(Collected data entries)
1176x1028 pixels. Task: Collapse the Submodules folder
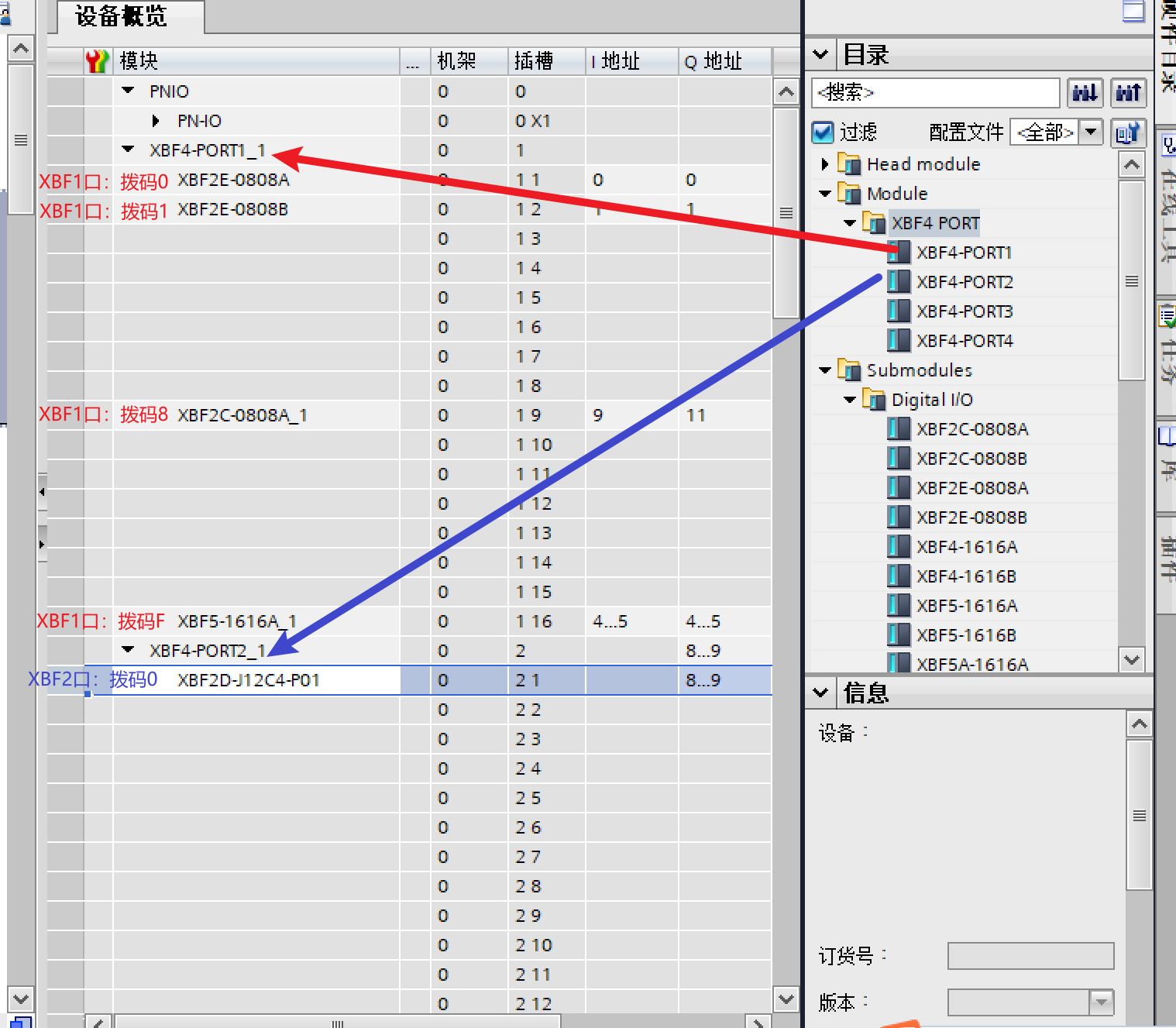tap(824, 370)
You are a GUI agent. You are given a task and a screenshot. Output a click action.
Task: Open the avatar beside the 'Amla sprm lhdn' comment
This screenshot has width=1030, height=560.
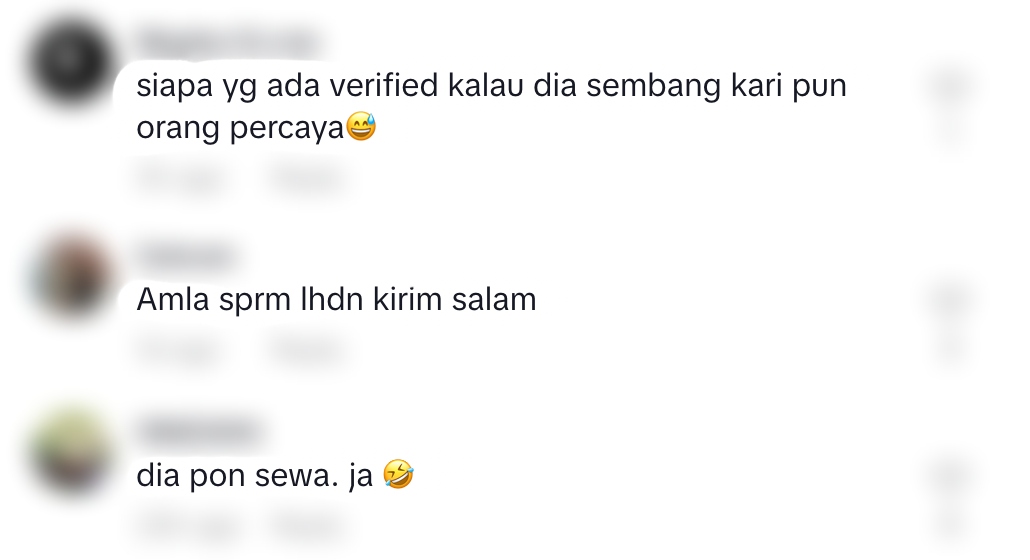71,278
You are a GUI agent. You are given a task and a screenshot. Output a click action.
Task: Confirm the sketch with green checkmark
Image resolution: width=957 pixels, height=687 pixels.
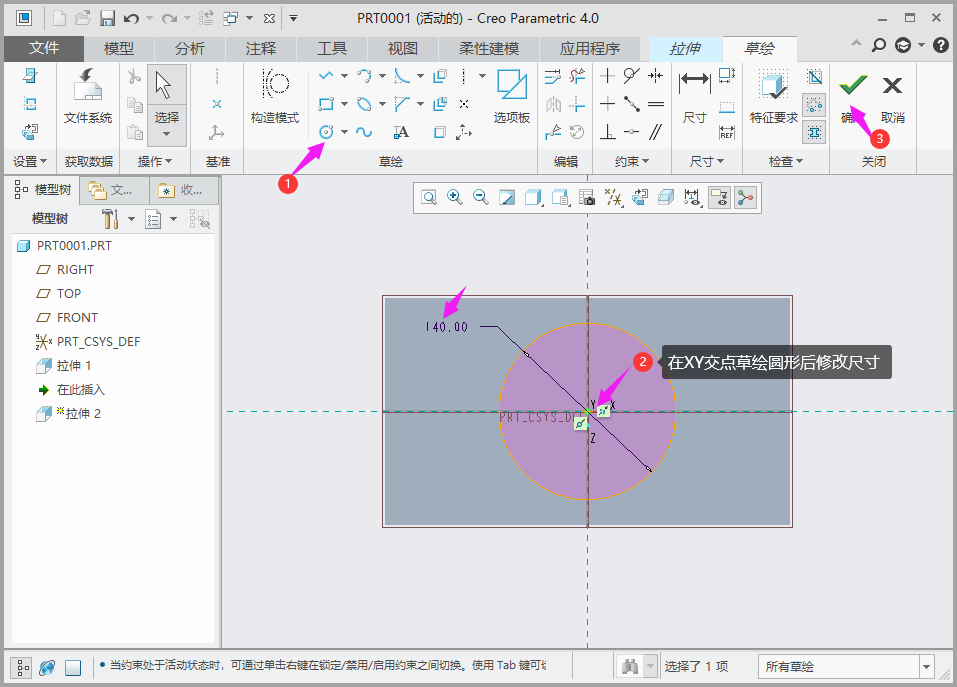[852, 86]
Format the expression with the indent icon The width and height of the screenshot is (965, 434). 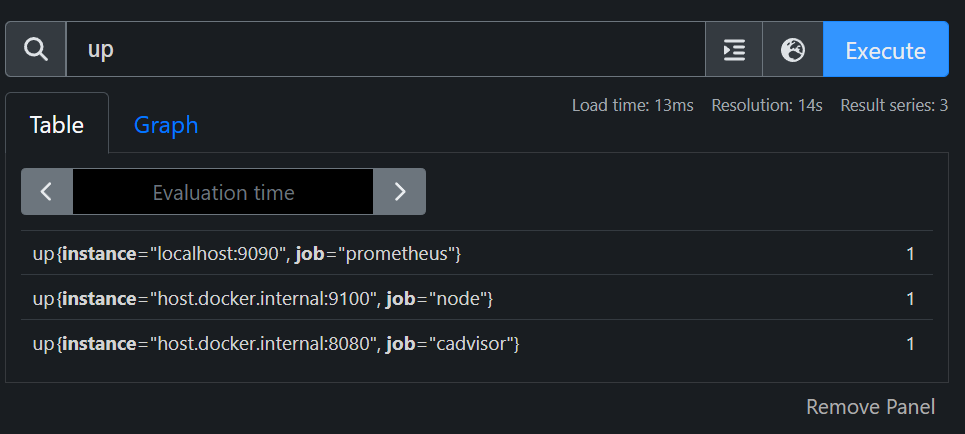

_What you should do_
Each entry is to be given again exactly as it stands, with its pictures removed.

_Answer_
1176x1028 pixels. Task: Collapse the Submodules folder
tap(824, 370)
You are a GUI agent. You are given a task and a screenshot. Output a click action.
Task: Open the avatar beside the 'Amla sprm lhdn' comment
This screenshot has width=1030, height=560.
71,278
You are a GUI agent. You are given a task and a screenshot. Output a click action.
Task: Confirm the sketch with green checkmark
Image resolution: width=957 pixels, height=687 pixels.
[852, 86]
Format the expression with the indent icon The width and height of the screenshot is (965, 434). 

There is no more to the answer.